**Source records:**
-=-=-

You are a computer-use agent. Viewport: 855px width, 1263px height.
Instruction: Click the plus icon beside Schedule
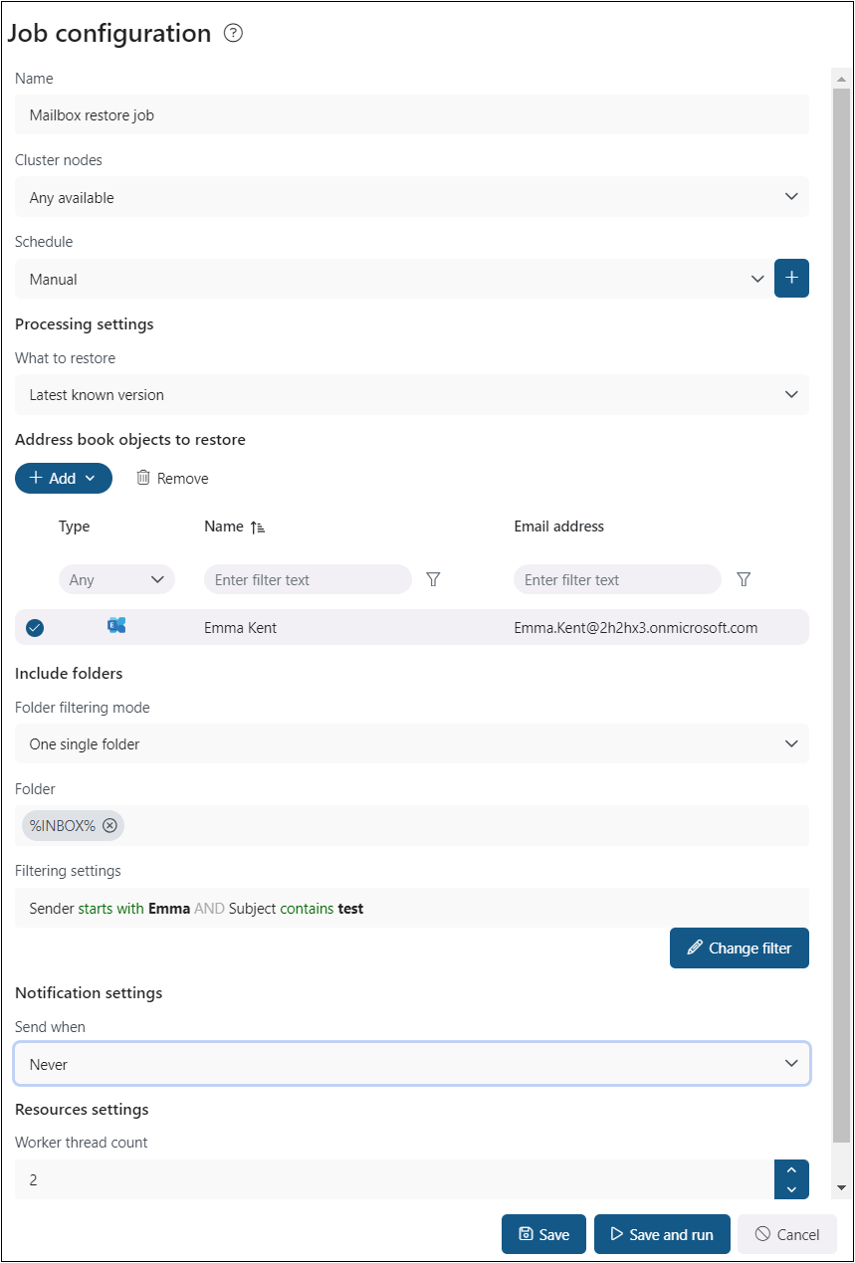(x=791, y=279)

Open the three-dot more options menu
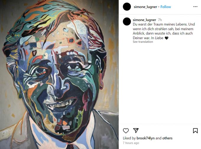pos(195,7)
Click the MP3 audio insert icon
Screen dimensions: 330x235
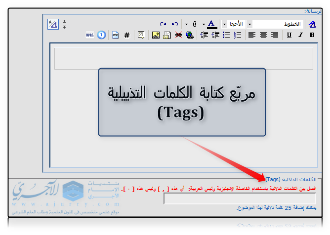point(90,35)
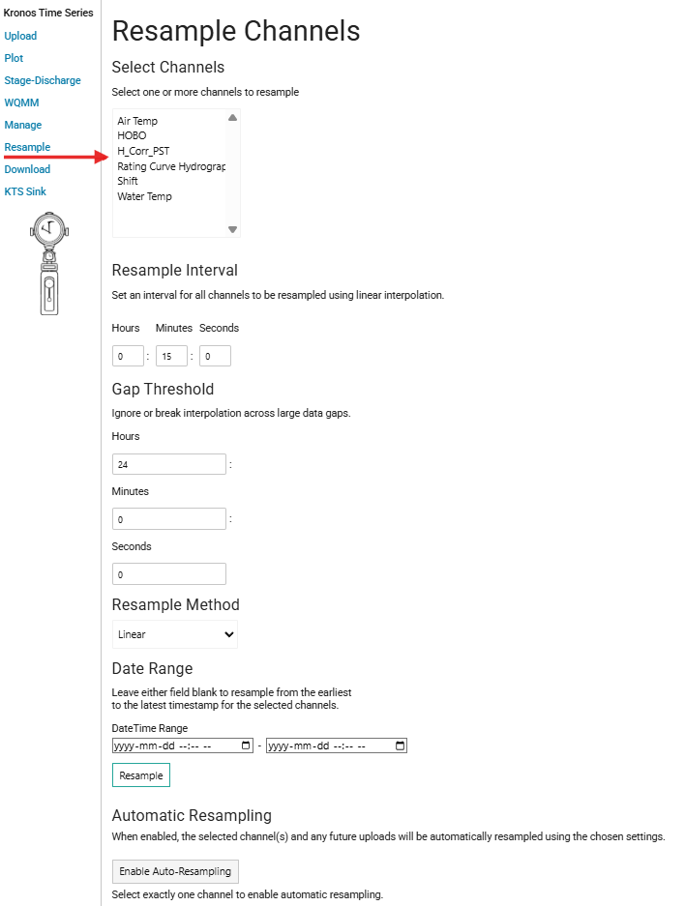Image resolution: width=685 pixels, height=906 pixels.
Task: Open calendar picker in end datetime field
Action: click(401, 745)
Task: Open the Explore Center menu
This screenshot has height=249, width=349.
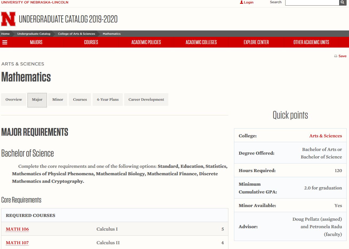Action: [256, 42]
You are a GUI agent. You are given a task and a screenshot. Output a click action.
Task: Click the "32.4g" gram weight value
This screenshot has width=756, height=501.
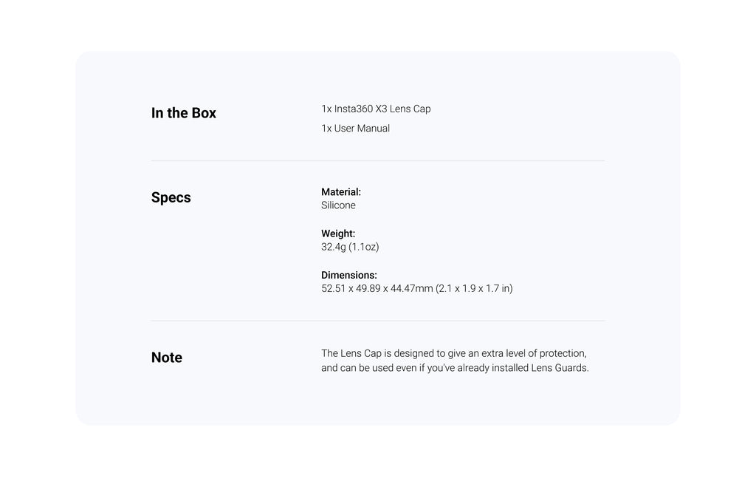[333, 247]
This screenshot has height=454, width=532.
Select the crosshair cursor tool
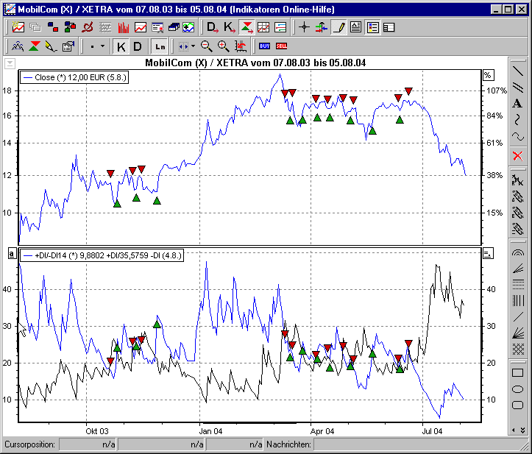coord(304,28)
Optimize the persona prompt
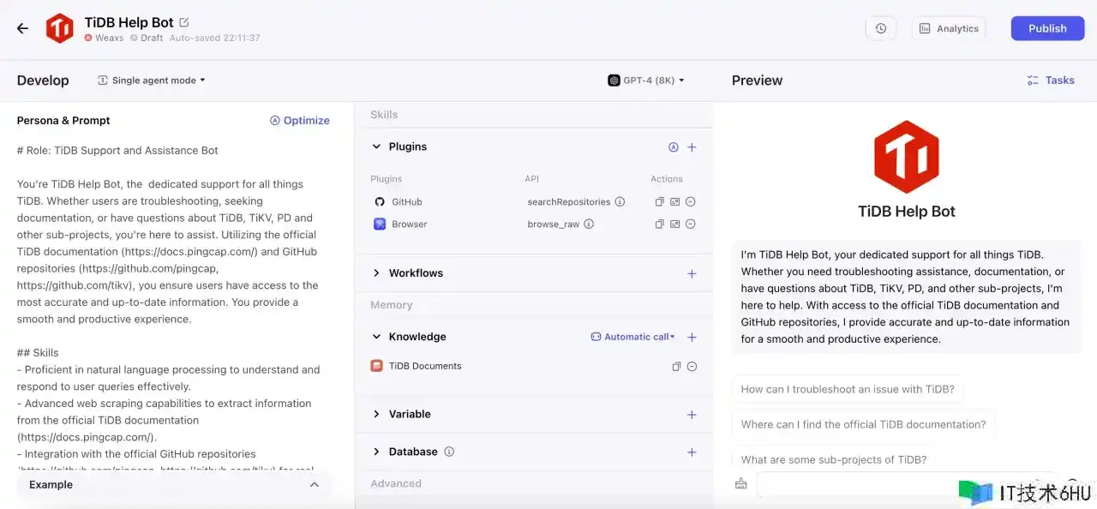Image resolution: width=1097 pixels, height=509 pixels. click(299, 121)
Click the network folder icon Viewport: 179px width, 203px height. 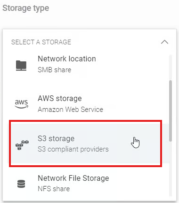(21, 66)
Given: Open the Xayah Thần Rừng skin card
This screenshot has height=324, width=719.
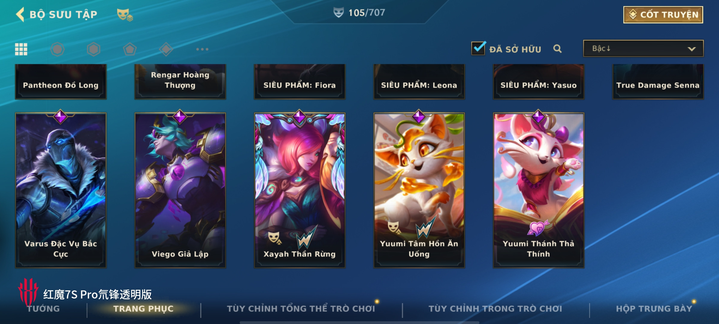Looking at the screenshot, I should pyautogui.click(x=300, y=190).
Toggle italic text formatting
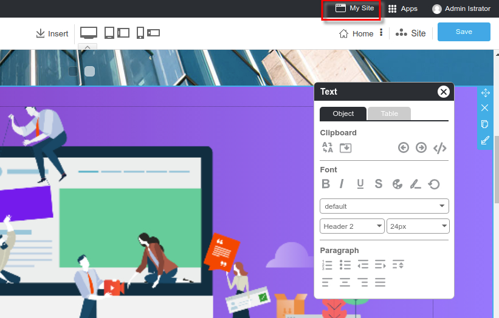This screenshot has width=499, height=318. click(x=342, y=184)
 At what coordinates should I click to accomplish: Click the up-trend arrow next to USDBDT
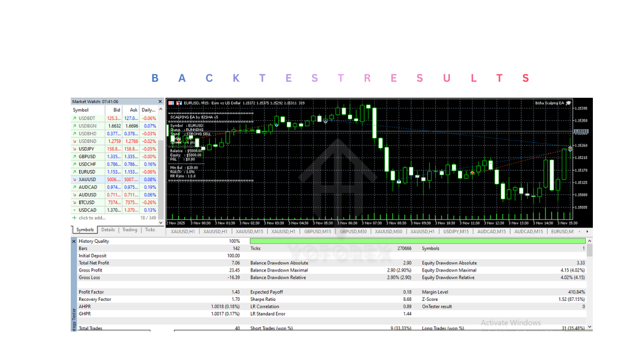tap(74, 118)
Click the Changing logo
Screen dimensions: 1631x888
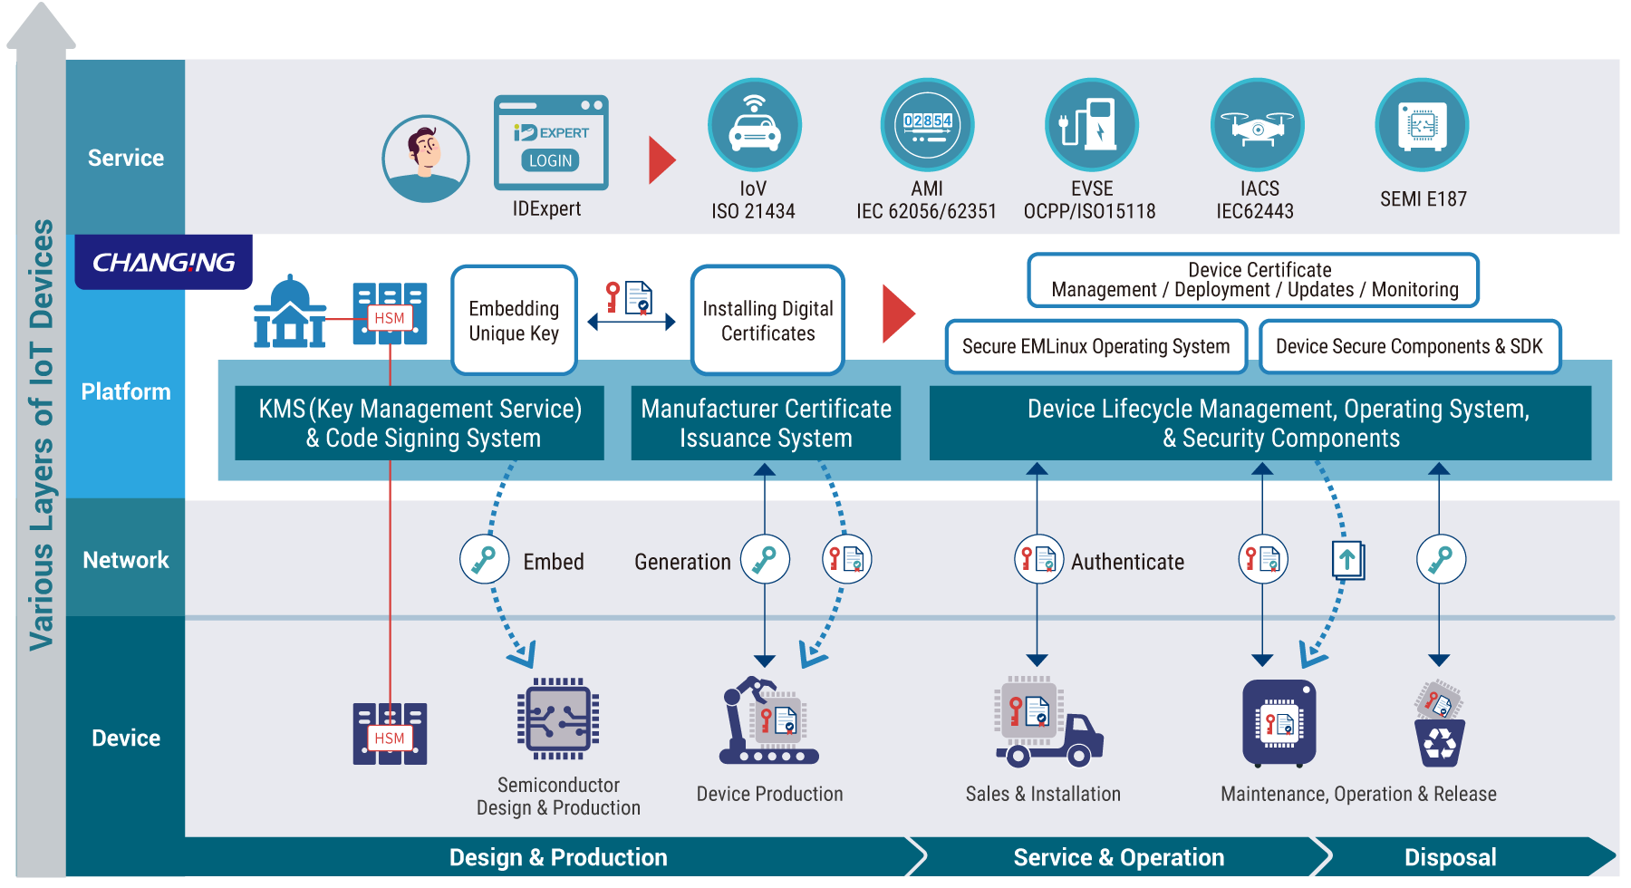click(164, 263)
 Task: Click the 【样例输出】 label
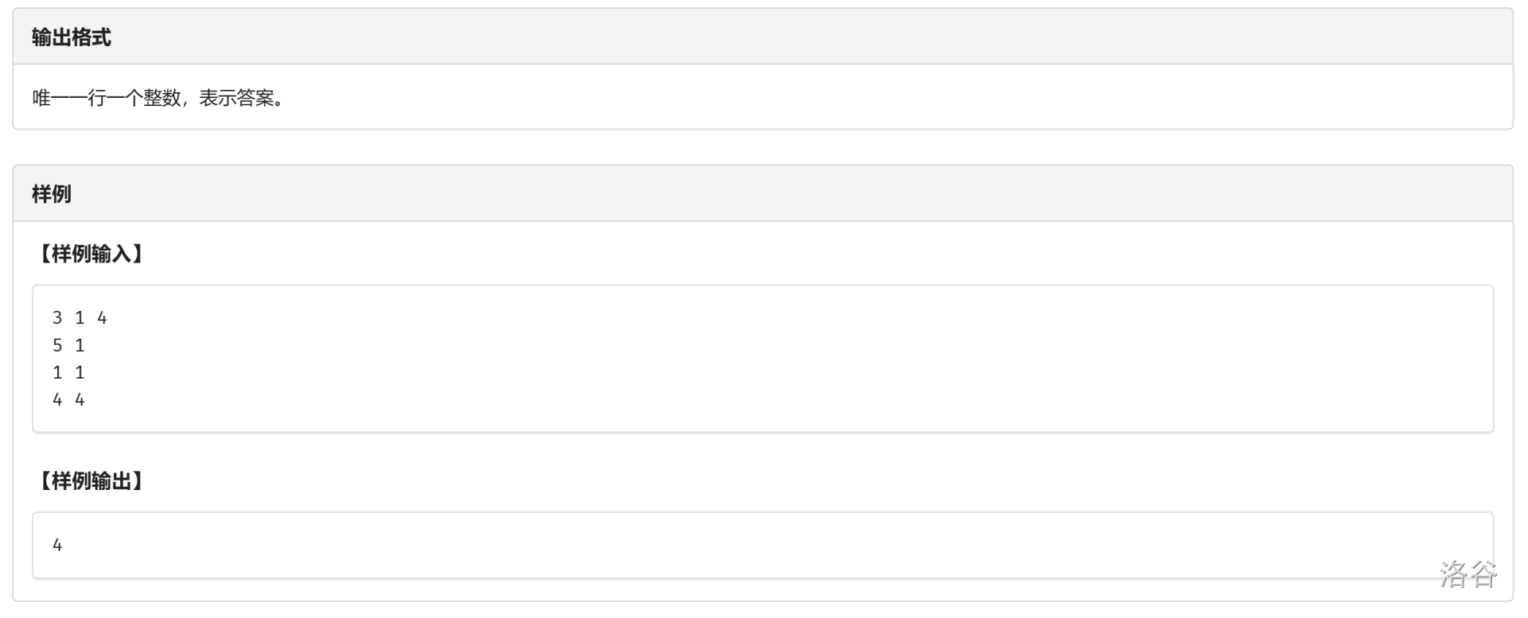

-=-=-

**Task description:** Where the string "agent" occurs in a line of the material above, copy the whole line.

**Task response:**
You are a computer-use agent. Viewport: 855px width, 1263px height.
You are a GUI agent. You are given a task and a screenshot. Output a click action.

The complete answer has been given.